We had no idea how polarizing the idea of reserved seating was until we tried it. Our first model incorporated a Southwest Airlines-inspired system of boarding-pass style numbers. The idea was that our patrons could make themselves comfortable and not have to jockey for position. On the whole though, most people still ended up arriving just as early and the lobby became chaotic - not to mention loud - with the constant announcements and multiple lines forming. We knew it wasn't quite there yet, and many of you felt the same way, so we went back to the drawing board.
Our second model, inspired by several suggestions from our customers, was designed to serve the folks who did not want to have to spend a quarter of their date night waiting in the lobby, or worse, in a line that extends out the door. We figured a modest upcharge would be worth it to those folks. But the process seemed undemocratic to many, and there were ugly references to the "1%" from patrons who filed in past the now-familiar "reserved" signs. This was a body blow to us. Our intention of helpfulness had sunk into a quicksand-like morass of suspicion about who we were now that we were growing. It sucked.
With this much vocal discontent for our first two plans, why on earth are we going back for more?
Because for all the people who raise their voices against this idea of reserved seats, there are many more who suffer in silence as they stand in a cattle pen of tensabarriers in our lobby, or worse, out on the hot sidewalk.
We feel like we've damn near perfected the movie experience, and the immediate pre-movie experience, but we are still asking our guests to wait and wait and wait, when they could be doing something better with their time. It's a very real concern for those of us who are very busy, and how many of us are not super busy nowadays? If you could just show up and know that you have a seat of your choosing, it would make the whole experience that much more fun.
So, what we’re doing here is throwing out all the stuff our customers tell us they hate about reserved seating - the upcharge, the preferential treatment - and keeping what people tell us they love about it - the convenience and time-saving.
As of Monday July 30, 2012 at the Village only, all seating will be reserved. You can begin buying reserved tickets online by end of day Monday July 23, 2012. Again, this test is currently slated for our Village location only. You will choose your own seats at the point of purchase, and there will not be an upcharge.

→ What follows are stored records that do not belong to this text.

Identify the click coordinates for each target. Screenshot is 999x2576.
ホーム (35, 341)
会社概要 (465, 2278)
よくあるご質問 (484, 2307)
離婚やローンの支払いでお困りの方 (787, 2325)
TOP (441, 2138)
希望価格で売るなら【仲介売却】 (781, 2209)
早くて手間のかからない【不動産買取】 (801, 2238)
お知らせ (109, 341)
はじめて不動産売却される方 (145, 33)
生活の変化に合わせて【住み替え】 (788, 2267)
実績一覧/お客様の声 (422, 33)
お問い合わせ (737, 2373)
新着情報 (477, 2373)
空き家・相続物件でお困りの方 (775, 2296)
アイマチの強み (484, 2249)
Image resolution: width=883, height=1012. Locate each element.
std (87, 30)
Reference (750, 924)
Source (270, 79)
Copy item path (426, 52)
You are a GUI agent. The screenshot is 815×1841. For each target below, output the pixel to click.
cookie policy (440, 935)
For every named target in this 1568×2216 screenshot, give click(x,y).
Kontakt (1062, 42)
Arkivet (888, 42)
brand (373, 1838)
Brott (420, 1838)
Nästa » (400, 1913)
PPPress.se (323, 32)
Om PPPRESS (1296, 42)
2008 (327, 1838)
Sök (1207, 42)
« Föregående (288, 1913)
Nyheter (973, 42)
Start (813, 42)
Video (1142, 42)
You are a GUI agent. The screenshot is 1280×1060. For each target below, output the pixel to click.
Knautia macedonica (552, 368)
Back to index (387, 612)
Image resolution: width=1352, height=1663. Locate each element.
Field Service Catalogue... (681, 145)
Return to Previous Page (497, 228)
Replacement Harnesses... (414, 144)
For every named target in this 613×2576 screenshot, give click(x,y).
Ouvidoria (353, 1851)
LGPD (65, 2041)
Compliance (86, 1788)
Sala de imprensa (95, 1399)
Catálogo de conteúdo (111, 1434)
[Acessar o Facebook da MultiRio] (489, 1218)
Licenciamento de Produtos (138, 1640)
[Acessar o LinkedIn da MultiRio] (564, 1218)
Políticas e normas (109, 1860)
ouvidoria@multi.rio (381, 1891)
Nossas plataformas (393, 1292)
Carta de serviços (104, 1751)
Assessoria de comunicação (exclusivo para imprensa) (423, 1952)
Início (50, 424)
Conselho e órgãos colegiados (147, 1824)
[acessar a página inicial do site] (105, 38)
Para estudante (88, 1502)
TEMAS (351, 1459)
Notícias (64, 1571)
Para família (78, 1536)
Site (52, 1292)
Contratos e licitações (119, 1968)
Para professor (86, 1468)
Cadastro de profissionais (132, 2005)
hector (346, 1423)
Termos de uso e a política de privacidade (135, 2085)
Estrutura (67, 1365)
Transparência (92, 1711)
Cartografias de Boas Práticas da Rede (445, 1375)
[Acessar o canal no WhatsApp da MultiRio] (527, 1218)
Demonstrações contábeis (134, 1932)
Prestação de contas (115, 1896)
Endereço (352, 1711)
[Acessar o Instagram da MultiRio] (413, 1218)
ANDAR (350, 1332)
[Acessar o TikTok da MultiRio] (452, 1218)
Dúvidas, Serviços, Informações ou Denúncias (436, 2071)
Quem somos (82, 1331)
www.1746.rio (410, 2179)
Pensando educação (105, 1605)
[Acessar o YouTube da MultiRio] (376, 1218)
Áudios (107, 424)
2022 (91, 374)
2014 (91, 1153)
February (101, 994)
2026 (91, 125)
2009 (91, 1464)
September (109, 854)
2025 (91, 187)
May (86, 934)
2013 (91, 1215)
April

In this way we feel that we have the right balance, the best of both worlds, an antless picnic. It's driven by the same motivation that compels us to turn down hundreds of thousands of dollars in preshow ad revenue every year, so that you won't have to watch soft drink commercials when you come to our theater. It's driven by the same spirit as our 'no talking' policy and our technical standards. It’s driven by respect.
No more bracing yourself for multiple lines, no more elbowing for position. Just breeze right in and take your seat. Of course you will still want to arrive early enough to watch the specially curated preshow and place your food and drink order while the lights are up. For those folks who arrive after the lights have dimmed, we will have a server stationed inside the theater vestibule to take their orders before they enter the auditorium. That will eliminate any needless distraction to the people nearby.
It's an honor and a privilege to hear from so many of you how much you like what we do. It's taken us a little time to figure this part of the equation out but we hope that it helps make the whole experience that much more fun for all of you. We are constantly motivated by our own wish to provide an experience that's just right and we think this is a big step in that direction.
We may need to make a few more little modifications to it as we go, but please don't hesitate to let us know what you think of the process.